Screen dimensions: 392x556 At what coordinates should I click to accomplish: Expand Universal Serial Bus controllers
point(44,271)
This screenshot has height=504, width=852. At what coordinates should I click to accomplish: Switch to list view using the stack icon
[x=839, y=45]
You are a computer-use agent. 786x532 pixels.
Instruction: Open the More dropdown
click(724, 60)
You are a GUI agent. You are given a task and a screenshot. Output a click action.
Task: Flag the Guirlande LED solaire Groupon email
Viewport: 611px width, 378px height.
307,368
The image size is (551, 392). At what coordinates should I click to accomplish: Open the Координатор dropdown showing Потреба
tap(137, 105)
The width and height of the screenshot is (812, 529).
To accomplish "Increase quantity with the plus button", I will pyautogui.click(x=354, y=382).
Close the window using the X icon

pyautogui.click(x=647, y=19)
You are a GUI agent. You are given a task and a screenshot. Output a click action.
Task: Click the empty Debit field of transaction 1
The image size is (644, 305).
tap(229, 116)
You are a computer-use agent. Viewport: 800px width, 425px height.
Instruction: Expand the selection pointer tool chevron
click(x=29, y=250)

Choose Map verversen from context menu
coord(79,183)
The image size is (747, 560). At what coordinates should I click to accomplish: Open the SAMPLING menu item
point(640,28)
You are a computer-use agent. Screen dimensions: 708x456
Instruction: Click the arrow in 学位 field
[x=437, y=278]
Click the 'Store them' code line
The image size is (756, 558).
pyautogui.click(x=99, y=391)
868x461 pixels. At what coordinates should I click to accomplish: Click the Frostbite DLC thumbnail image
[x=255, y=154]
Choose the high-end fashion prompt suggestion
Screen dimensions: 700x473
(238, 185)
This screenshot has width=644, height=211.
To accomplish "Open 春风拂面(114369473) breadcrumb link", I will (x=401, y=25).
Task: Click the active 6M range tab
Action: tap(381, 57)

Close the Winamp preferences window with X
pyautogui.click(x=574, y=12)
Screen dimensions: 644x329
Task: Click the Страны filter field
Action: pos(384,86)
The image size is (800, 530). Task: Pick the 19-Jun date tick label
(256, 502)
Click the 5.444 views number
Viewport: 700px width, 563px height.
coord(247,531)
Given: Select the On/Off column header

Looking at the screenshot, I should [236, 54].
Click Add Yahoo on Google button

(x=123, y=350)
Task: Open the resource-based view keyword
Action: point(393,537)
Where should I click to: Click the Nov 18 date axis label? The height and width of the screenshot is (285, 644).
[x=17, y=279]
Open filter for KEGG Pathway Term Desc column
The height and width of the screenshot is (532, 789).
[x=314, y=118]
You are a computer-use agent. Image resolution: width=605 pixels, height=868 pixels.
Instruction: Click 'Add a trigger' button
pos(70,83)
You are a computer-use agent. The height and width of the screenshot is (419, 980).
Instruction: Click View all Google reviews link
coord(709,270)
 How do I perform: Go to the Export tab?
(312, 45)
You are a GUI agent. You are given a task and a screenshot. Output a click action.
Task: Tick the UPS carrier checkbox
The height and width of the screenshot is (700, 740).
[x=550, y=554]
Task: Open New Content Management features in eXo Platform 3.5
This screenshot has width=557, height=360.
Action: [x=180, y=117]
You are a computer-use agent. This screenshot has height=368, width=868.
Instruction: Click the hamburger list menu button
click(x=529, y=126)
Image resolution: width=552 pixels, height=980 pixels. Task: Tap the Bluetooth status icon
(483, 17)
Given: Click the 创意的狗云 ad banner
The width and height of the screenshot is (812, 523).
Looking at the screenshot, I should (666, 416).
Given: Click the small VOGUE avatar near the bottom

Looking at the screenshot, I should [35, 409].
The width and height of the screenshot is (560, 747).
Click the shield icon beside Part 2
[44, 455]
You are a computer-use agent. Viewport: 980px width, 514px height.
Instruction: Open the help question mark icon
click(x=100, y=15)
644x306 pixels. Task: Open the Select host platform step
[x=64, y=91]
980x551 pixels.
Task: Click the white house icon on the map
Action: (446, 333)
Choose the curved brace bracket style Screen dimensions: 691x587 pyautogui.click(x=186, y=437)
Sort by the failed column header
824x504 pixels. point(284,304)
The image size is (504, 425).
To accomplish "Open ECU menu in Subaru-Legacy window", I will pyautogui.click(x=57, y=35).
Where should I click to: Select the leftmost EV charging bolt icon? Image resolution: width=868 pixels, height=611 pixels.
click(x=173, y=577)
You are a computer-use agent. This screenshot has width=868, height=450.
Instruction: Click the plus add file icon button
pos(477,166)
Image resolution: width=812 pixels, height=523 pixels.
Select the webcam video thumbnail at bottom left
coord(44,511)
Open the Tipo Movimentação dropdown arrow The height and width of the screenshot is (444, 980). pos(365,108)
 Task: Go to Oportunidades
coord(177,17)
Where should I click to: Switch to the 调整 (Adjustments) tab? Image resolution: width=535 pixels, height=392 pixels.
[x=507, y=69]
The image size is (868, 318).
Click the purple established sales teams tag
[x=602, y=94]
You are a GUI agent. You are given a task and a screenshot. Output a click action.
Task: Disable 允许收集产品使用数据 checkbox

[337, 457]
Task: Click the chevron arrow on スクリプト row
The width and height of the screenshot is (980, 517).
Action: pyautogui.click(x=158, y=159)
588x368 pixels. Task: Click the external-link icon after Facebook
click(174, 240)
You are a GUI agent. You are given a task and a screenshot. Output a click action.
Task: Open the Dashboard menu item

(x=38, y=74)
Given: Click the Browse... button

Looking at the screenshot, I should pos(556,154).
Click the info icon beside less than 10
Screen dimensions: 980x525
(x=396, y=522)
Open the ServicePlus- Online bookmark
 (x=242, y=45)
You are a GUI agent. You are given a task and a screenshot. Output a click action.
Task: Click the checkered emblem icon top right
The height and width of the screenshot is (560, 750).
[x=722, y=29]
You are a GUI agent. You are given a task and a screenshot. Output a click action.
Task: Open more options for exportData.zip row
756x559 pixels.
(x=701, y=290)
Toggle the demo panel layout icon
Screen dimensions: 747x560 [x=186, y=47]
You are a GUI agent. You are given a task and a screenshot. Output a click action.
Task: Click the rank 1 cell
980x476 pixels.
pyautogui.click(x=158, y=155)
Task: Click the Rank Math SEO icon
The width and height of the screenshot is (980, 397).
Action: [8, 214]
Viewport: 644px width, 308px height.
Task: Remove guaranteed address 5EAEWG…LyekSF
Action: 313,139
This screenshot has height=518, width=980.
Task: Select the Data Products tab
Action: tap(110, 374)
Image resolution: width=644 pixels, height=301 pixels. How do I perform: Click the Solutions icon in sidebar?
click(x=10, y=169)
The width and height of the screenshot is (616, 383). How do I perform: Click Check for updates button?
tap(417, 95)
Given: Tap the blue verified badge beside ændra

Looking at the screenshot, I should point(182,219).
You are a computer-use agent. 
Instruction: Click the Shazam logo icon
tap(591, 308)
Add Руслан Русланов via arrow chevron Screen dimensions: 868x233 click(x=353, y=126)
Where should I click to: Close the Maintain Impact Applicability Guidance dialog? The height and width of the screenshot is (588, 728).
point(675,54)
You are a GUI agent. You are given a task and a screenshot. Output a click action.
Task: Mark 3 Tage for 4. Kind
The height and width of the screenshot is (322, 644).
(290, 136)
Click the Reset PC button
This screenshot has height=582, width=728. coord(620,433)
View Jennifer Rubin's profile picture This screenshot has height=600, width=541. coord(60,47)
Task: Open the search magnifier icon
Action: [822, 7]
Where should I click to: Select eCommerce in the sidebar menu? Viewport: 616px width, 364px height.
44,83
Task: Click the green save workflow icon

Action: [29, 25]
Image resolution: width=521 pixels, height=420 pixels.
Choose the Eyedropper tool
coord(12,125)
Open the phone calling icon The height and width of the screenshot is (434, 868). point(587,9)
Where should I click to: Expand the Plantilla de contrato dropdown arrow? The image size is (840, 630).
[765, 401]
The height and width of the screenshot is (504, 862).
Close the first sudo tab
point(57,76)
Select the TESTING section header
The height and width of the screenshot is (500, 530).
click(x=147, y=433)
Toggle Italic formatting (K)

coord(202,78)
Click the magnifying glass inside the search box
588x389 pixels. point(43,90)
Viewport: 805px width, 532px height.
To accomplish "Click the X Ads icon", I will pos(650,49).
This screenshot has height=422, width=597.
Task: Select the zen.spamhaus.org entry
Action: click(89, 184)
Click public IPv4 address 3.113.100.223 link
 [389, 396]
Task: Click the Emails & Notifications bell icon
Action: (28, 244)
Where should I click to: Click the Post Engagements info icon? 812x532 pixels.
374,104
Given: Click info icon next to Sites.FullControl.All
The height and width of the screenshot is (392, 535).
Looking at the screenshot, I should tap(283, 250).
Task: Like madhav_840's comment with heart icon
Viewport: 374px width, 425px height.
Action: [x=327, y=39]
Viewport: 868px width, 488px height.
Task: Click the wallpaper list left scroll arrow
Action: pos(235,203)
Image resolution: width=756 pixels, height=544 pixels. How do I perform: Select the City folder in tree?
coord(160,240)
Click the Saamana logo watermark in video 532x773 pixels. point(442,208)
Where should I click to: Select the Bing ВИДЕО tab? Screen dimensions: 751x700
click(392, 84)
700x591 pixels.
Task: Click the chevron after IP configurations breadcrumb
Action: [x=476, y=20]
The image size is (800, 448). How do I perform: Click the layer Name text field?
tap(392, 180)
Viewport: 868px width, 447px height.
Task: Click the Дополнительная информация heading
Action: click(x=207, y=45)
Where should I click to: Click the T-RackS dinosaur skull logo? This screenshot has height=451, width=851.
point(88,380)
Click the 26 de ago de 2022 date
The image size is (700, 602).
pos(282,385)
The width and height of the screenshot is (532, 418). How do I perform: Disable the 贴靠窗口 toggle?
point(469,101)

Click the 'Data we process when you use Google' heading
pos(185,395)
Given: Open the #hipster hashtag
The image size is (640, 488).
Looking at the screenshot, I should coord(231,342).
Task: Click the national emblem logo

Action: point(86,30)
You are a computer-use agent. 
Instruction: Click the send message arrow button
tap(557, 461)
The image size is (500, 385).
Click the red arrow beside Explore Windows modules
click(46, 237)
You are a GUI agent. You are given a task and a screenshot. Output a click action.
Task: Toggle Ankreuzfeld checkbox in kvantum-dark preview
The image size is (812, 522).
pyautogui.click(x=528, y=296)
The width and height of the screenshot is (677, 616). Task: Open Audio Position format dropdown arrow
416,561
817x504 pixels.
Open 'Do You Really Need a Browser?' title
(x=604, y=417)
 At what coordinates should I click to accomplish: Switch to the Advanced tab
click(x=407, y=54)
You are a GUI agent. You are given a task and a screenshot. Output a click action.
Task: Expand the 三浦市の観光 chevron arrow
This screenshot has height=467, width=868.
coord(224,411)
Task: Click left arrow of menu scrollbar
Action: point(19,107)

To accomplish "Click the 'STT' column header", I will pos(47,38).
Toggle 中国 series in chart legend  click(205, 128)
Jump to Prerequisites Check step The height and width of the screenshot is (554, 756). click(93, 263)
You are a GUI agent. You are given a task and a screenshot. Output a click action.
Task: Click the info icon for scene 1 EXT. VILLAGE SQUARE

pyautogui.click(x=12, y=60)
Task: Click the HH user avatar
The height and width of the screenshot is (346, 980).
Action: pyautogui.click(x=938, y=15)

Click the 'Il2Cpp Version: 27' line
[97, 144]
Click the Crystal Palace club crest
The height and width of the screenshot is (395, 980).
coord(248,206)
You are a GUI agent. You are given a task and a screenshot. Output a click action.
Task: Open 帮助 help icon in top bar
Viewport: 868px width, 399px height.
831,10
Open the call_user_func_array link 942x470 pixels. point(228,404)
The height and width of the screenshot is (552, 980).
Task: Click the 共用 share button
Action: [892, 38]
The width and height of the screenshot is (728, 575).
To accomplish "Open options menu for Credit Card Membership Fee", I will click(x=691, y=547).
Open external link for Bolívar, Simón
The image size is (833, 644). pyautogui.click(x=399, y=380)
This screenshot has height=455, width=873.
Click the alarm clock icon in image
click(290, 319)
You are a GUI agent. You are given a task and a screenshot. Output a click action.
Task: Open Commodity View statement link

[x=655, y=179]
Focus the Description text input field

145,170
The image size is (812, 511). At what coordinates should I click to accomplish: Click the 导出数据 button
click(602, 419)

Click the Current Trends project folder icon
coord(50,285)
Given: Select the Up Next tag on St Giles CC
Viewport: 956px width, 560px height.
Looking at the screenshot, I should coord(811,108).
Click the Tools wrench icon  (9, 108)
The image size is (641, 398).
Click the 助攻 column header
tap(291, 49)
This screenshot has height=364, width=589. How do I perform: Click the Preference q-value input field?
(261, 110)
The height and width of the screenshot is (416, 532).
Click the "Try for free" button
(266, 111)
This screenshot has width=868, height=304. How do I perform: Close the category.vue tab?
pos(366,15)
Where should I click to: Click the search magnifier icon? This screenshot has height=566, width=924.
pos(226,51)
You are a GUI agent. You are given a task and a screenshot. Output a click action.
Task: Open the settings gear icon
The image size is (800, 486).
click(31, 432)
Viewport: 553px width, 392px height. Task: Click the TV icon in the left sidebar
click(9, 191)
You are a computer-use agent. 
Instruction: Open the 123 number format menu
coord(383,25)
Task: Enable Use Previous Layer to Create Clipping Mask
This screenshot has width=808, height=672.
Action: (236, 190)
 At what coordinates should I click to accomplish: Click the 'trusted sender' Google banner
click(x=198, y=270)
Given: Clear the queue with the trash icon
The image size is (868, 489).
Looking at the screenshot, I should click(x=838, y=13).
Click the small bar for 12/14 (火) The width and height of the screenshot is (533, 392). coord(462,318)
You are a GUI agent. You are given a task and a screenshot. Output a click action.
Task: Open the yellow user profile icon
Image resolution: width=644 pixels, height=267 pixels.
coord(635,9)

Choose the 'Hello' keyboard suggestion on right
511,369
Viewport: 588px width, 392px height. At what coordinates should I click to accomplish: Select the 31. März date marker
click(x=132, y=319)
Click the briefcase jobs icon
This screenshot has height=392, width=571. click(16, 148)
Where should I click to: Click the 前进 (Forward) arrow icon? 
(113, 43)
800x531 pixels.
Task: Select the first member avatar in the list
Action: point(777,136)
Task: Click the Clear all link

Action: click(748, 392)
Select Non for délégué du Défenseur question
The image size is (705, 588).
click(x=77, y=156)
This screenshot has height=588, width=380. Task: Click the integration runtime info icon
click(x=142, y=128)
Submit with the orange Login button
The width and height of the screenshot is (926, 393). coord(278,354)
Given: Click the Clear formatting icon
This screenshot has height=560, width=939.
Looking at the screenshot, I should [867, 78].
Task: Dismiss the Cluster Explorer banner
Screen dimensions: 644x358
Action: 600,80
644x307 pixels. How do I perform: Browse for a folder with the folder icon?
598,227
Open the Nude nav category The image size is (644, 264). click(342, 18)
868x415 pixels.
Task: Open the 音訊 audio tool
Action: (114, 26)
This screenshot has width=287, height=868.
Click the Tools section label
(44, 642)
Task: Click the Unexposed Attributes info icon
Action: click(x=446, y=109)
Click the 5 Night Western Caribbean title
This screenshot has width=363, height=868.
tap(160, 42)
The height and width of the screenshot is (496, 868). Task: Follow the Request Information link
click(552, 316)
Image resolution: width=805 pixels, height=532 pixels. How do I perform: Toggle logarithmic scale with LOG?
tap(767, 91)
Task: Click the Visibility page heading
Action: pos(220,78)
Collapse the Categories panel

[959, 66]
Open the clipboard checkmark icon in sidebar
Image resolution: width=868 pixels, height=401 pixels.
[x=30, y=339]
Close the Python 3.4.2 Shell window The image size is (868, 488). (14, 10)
□ □ □ □
PROBLEM
Take every line from the listing above that includes the word "computer" and copy it.

SOLUTION TO THE PROBLEM
You are a computer-use agent. 786x532 pixels.
You are a computer-use agent. Viewport: 800px width, 425px height.
You are a computer-use agent. Screen dimensions: 708x456
You are a computer-use agent. Image resolution: width=605 pixels, height=868 pixels.
You are a computer-use agent. The height and width of the screenshot is (419, 980).
You are a computer-use agent. This screenshot has height=368, width=868.
You are a computer-use agent. Viewport: 980px width, 514px height.
You are a computer-use agent. This screenshot has width=868, height=450.
You are a computer-use agent. 
You are a computer-use agent. 
You are a computer-use agent. 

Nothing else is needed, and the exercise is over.